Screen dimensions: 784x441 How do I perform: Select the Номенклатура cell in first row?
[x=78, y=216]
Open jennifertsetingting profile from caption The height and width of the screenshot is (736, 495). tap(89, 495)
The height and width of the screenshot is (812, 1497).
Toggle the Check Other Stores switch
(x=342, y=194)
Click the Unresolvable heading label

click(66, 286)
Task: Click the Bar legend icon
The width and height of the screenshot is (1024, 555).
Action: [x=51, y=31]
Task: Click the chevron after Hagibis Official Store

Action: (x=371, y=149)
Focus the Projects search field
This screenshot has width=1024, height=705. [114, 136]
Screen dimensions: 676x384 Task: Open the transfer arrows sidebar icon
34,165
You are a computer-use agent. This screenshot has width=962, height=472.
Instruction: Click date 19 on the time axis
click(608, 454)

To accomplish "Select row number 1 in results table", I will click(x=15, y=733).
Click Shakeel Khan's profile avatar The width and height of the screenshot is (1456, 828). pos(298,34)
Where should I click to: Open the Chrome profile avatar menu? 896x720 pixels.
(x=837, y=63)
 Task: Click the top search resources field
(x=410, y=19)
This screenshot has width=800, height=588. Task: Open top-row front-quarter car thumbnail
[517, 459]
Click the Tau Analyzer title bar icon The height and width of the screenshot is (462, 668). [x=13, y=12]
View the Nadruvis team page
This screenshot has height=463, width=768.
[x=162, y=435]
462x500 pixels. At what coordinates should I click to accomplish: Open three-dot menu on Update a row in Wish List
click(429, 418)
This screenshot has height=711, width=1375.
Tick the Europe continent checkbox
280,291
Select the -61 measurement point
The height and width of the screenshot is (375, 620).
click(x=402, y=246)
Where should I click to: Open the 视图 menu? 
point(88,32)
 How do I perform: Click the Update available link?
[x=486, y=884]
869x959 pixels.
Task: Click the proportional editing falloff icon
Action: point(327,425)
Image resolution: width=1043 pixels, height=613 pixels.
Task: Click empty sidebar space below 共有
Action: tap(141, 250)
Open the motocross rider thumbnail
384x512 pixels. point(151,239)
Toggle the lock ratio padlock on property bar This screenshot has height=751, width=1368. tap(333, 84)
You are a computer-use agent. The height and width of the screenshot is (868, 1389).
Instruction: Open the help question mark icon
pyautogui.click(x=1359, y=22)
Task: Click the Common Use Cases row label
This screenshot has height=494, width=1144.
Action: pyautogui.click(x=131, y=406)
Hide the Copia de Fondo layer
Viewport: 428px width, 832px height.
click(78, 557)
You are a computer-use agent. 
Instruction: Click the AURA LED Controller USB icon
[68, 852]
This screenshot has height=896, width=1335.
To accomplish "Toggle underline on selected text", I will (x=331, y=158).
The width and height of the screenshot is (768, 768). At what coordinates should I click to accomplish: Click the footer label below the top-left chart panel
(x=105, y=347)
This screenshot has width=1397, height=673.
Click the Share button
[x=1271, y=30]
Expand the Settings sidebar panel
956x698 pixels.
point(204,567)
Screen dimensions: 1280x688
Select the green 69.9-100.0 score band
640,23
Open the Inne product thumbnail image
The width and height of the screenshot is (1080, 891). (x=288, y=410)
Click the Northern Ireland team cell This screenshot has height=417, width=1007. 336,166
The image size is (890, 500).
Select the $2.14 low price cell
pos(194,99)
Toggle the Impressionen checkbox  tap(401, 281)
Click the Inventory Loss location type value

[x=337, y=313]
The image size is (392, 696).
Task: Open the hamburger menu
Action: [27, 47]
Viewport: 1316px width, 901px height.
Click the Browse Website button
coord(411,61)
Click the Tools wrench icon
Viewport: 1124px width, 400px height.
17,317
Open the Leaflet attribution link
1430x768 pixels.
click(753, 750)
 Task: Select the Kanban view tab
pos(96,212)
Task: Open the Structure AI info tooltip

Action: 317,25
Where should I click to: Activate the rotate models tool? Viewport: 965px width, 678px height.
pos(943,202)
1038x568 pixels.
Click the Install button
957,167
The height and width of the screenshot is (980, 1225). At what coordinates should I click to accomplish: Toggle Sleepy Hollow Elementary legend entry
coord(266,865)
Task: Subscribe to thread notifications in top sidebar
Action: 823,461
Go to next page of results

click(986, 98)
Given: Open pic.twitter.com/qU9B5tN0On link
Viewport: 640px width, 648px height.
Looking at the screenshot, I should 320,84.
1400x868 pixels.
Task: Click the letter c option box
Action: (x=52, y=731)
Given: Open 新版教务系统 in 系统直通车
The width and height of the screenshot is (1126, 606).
__________________________________________________
*EXERCISE AIM*: Each record shown above must be printed once more, exactly.

*YOUR RESPONSE*:
Screen dimensions: 784x441 How do I perform: Select the Номенклатура cell in first row?
[x=78, y=216]
Open jennifertsetingting profile from caption The height and width of the screenshot is (736, 495). tap(89, 495)
The height and width of the screenshot is (812, 1497).
Toggle the Check Other Stores switch
(x=342, y=194)
Click the Unresolvable heading label

click(66, 286)
Task: Click the Bar legend icon
The width and height of the screenshot is (1024, 555).
Action: [x=51, y=31]
Task: Click the chevron after Hagibis Official Store

Action: (x=371, y=149)
Focus the Projects search field
This screenshot has width=1024, height=705. [114, 136]
Screen dimensions: 676x384 Task: Open the transfer arrows sidebar icon
34,165
You are a computer-use agent. This screenshot has width=962, height=472.
Instruction: Click date 19 on the time axis
click(608, 454)

To accomplish "Select row number 1 in results table", I will click(x=15, y=733).
Click Shakeel Khan's profile avatar The width and height of the screenshot is (1456, 828). pos(298,34)
Where should I click to: Open the Chrome profile avatar menu? 896x720 pixels.
(x=837, y=63)
 Task: Click the top search resources field
(x=410, y=19)
This screenshot has width=800, height=588. Task: Open top-row front-quarter car thumbnail
[517, 459]
Click the Tau Analyzer title bar icon The height and width of the screenshot is (462, 668). [x=13, y=12]
View the Nadruvis team page
This screenshot has height=463, width=768.
[x=162, y=435]
462x500 pixels. At what coordinates should I click to accomplish: Open three-dot menu on Update a row in Wish List
click(429, 418)
This screenshot has height=711, width=1375.
Tick the Europe continent checkbox
280,291
Select the -61 measurement point
The height and width of the screenshot is (375, 620).
click(x=402, y=246)
Where should I click to: Open the 视图 menu? 
point(88,32)
 How do I perform: Click the Update available link?
[x=486, y=884]
869x959 pixels.
Task: Click the proportional editing falloff icon
Action: point(327,425)
Image resolution: width=1043 pixels, height=613 pixels.
Task: Click empty sidebar space below 共有
Action: tap(141, 250)
Open the motocross rider thumbnail
384x512 pixels. point(151,239)
Toggle the lock ratio padlock on property bar This screenshot has height=751, width=1368. tap(333, 84)
You are a computer-use agent. The height and width of the screenshot is (868, 1389).
Instruction: Open the help question mark icon
pyautogui.click(x=1359, y=22)
Task: Click the Common Use Cases row label
This screenshot has height=494, width=1144.
Action: pyautogui.click(x=131, y=406)
Hide the Copia de Fondo layer
Viewport: 428px width, 832px height.
click(78, 557)
You are a computer-use agent. 
Instruction: Click the AURA LED Controller USB icon
[68, 852]
This screenshot has height=896, width=1335.
To accomplish "Toggle underline on selected text", I will (x=331, y=158).
The width and height of the screenshot is (768, 768). At what coordinates should I click to accomplish: Click the footer label below the top-left chart panel
(x=105, y=347)
This screenshot has width=1397, height=673.
Click the Share button
[x=1271, y=30]
Expand the Settings sidebar panel
956x698 pixels.
point(204,567)
Screen dimensions: 1280x688
Select the green 69.9-100.0 score band
640,23
Open the Inne product thumbnail image
The width and height of the screenshot is (1080, 891). (x=288, y=410)
Click the Northern Ireland team cell This screenshot has height=417, width=1007. 336,166
The image size is (890, 500).
Select the $2.14 low price cell
pos(194,99)
Toggle the Impressionen checkbox  tap(401, 281)
Click the Inventory Loss location type value

[x=337, y=313]
The image size is (392, 696).
Task: Open the hamburger menu
Action: [27, 47]
Viewport: 1316px width, 901px height.
Click the Browse Website button
coord(411,61)
Click the Tools wrench icon
Viewport: 1124px width, 400px height.
17,317
Open the Leaflet attribution link
1430x768 pixels.
click(753, 750)
 Task: Select the Kanban view tab
pos(96,212)
Task: Open the Structure AI info tooltip

Action: 317,25
Where should I click to: Activate the rotate models tool? Viewport: 965px width, 678px height.
pos(943,202)
1038x568 pixels.
Click the Install button
957,167
The height and width of the screenshot is (980, 1225). At what coordinates should I click to accomplish: Toggle Sleepy Hollow Elementary legend entry
coord(266,865)
Task: Subscribe to thread notifications in top sidebar
Action: 823,461
Go to next page of results

click(986, 98)
Given: Open pic.twitter.com/qU9B5tN0On link
Viewport: 640px width, 648px height.
Looking at the screenshot, I should 320,84.
1400x868 pixels.
Task: Click the letter c option box
Action: (x=52, y=731)
Given: Open 新版教务系统 in 系统直通车
The width and height of the screenshot is (1126, 606).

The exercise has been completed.